This project allows you to extract images, text, metadata and text style from PDF files.
- Extract images from PDF files.
- Extract font style and size.
- Extract text.
- Extract metadata.
- Extract all information.
- Python 3.x
- PyMuPDF (
pip install PyMuPDF
)
Clone this repository and install dependencies using PIP
.
git clone https://github.com/JonasChristiano/pdf-extractor
cd pdf-extractor
pip install -r requirements.txt
Execute the script.
python3 pdf_extract.py path/to/file.pdf --extract [images|fonts|text|metadata|all] --pages 0 1 2 --output_folder output/folder
- --extract: What you want to extract (images, fonts, text, metadata, all). Default all.

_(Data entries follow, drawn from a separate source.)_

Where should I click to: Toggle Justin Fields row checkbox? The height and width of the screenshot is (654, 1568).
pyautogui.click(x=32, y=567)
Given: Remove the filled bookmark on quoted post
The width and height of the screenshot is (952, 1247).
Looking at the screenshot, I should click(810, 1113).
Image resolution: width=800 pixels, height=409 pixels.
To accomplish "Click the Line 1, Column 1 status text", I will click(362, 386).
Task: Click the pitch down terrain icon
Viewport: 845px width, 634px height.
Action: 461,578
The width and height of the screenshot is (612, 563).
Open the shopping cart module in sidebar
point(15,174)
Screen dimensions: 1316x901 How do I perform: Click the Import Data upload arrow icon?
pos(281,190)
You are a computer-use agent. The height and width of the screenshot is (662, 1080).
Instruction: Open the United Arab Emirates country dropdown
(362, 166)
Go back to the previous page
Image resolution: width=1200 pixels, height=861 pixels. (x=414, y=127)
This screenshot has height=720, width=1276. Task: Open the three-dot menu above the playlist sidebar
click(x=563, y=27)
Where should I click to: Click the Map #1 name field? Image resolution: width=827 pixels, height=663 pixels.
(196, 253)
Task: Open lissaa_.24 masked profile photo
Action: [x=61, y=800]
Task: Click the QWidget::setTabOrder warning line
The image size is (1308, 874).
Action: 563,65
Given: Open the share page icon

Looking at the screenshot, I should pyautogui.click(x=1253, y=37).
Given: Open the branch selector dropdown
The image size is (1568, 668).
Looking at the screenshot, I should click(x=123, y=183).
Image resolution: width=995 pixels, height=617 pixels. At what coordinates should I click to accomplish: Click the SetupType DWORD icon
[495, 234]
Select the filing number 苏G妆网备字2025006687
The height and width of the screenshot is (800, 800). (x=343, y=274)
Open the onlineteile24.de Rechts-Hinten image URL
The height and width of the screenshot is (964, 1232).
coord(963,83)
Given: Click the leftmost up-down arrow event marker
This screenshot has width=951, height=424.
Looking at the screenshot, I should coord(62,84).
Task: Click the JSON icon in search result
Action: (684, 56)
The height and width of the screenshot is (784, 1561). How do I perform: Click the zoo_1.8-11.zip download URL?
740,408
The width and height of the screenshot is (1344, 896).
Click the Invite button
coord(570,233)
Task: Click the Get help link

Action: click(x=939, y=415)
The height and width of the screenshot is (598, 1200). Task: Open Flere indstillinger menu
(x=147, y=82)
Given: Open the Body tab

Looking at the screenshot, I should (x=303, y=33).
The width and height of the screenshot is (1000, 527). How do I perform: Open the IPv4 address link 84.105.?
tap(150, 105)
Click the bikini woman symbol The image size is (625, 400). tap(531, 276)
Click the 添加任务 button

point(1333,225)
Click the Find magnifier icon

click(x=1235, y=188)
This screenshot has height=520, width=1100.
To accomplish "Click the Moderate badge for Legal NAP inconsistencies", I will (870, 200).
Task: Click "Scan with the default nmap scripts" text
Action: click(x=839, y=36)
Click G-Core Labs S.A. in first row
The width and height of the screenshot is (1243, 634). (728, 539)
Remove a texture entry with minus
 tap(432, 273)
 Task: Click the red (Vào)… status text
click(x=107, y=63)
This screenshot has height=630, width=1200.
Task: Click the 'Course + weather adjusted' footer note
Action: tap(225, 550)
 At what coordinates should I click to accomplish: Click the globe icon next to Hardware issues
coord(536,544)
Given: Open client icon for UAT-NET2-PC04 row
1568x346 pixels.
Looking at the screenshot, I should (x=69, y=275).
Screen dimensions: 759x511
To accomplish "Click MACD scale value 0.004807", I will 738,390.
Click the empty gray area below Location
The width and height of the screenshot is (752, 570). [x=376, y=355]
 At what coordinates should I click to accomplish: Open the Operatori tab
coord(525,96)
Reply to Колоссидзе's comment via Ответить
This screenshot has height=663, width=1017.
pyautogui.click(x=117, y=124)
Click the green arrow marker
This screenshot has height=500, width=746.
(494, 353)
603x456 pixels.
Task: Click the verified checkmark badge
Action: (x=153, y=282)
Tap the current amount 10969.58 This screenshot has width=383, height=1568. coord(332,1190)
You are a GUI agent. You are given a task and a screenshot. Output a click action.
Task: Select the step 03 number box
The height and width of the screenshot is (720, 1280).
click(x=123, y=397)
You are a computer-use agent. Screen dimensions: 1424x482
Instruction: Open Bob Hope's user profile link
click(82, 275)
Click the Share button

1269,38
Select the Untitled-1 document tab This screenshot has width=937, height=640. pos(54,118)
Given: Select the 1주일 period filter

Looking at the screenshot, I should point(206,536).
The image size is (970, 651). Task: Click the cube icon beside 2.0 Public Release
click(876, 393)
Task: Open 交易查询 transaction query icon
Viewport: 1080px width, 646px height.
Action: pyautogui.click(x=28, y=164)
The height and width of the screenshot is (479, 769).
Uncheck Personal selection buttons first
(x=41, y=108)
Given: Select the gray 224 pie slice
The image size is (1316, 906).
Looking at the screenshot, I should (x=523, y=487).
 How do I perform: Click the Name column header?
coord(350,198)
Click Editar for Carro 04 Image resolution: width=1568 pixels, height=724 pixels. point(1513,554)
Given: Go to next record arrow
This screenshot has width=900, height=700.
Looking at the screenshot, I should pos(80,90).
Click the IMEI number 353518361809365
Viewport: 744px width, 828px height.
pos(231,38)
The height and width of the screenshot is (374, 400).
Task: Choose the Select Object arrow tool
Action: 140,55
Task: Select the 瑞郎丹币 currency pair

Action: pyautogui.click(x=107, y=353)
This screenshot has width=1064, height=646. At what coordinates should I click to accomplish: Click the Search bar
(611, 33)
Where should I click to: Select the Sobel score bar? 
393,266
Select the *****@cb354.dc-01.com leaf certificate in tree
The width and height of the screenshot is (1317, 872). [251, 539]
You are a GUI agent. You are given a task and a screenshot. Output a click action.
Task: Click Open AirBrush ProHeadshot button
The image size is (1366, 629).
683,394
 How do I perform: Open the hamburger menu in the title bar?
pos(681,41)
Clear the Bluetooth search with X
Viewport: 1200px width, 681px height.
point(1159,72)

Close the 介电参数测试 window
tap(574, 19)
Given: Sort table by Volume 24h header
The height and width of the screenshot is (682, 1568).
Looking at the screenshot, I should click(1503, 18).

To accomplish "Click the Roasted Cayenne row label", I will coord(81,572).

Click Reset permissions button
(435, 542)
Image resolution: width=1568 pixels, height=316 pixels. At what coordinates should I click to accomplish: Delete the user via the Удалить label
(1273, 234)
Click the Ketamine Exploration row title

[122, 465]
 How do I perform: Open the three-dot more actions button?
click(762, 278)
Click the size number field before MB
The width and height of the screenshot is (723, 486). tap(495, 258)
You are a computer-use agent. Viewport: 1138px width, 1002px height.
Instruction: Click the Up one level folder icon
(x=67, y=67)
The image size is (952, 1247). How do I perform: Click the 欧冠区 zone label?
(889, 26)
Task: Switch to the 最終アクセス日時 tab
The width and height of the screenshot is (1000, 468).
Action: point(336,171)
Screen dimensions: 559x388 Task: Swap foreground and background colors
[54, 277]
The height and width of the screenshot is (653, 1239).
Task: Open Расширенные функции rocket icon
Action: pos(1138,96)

- --pages: Specify the pages from which you want to extract the information (ex: 0 1 2). Optional.
- --output_folder: Path to output folder. Optional.
The help.
python3 pdf_extract.py --help
If you want to contribute to PDF Extractor, follow these steps:
- Fork this repository.
- Create a branch for your feature (git checkout -b my-feature).
- Commit your changes (git commit -m "Add my feature").
- Push to the branch (git push origin my-feature).
- Open a Pull Request.
Please ensure that you follow the Conventional Commits commit pattern when making your commits.
License This project is licensed under the MIT license - see the LICENSE file for details.